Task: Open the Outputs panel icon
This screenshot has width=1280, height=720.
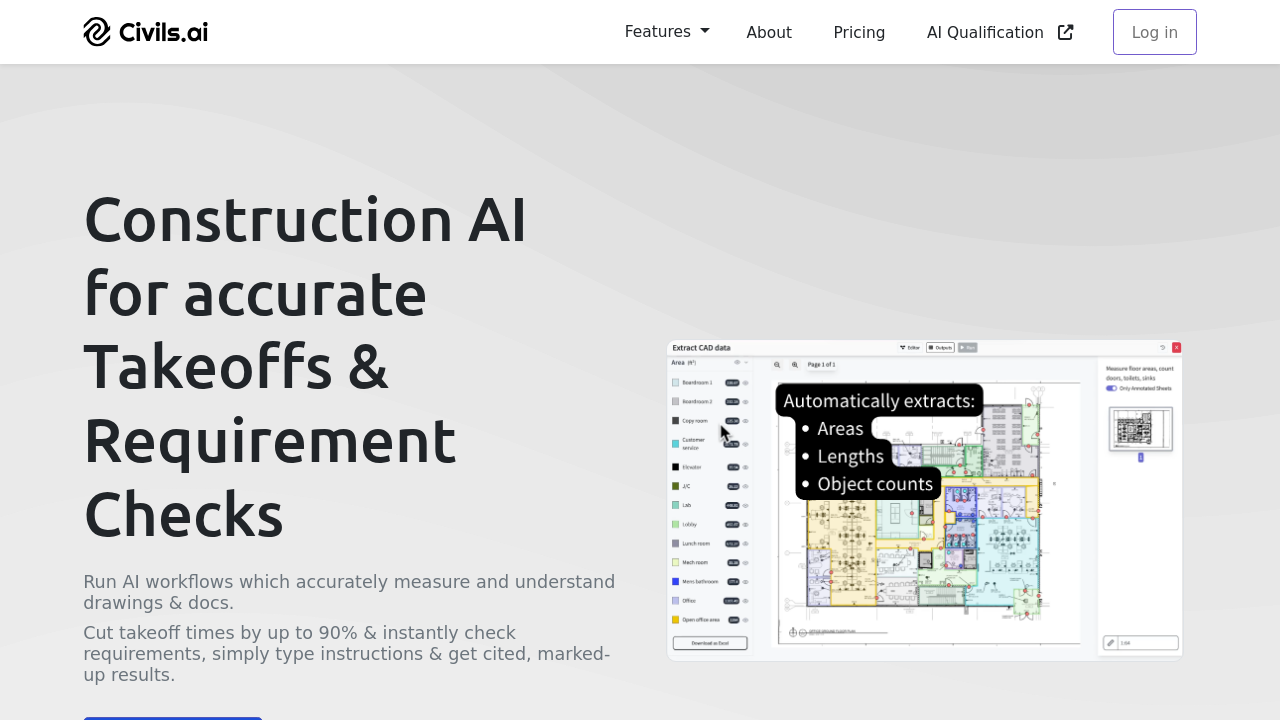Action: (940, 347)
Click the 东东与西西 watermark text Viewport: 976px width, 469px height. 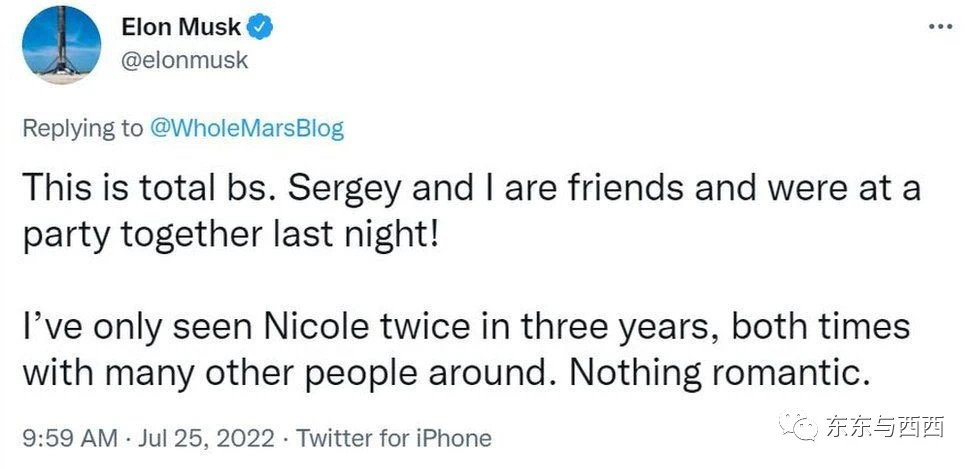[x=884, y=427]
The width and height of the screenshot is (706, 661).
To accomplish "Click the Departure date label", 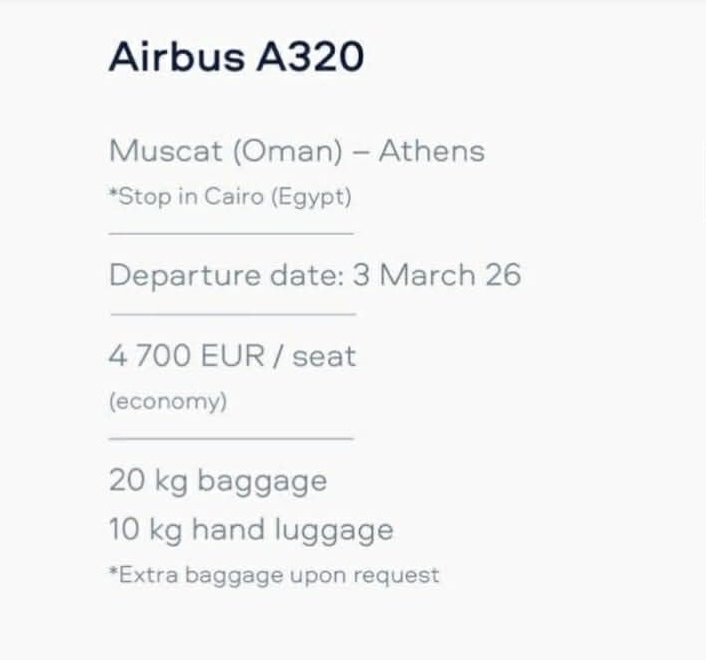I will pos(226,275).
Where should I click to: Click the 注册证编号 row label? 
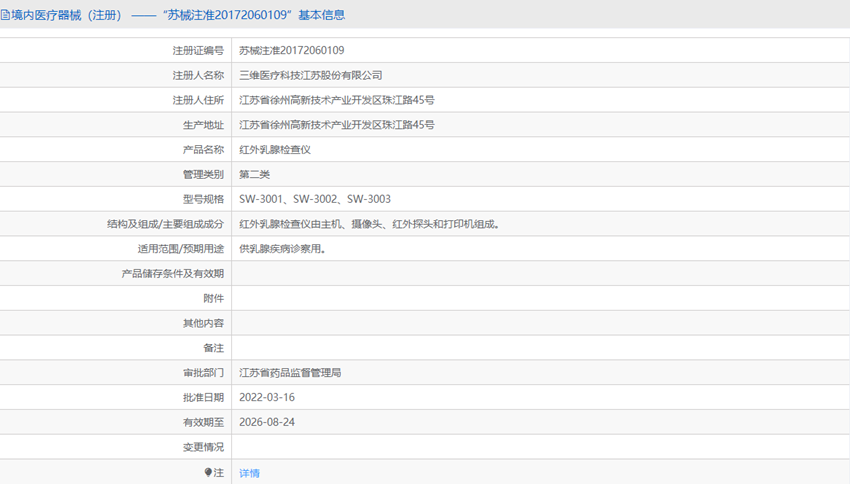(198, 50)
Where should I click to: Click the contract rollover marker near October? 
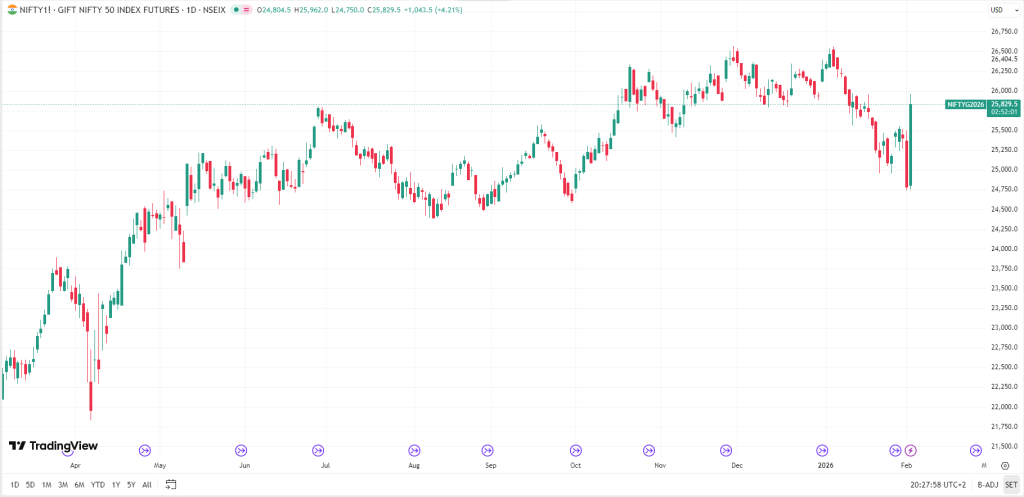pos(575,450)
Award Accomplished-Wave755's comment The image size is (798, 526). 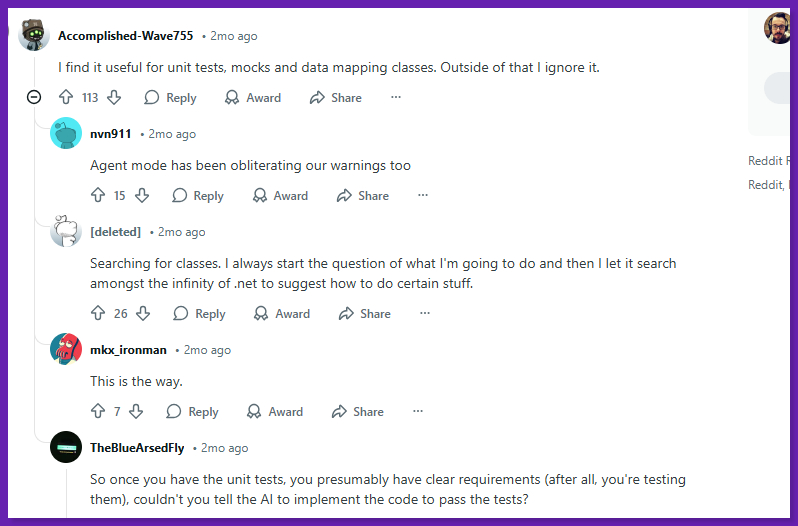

__ABOUT THIS EXERCISE__. Nothing but the lines from the one holding "Where should I click to: Click the contract" through the last line of the listing should appear in the answer, copied exactly and without pictures.

__ANSWER SPACE__.
Where should I click to: Click the contract rollover marker near October? 
pos(575,450)
Award Accomplished-Wave755's comment The image size is (798, 526). 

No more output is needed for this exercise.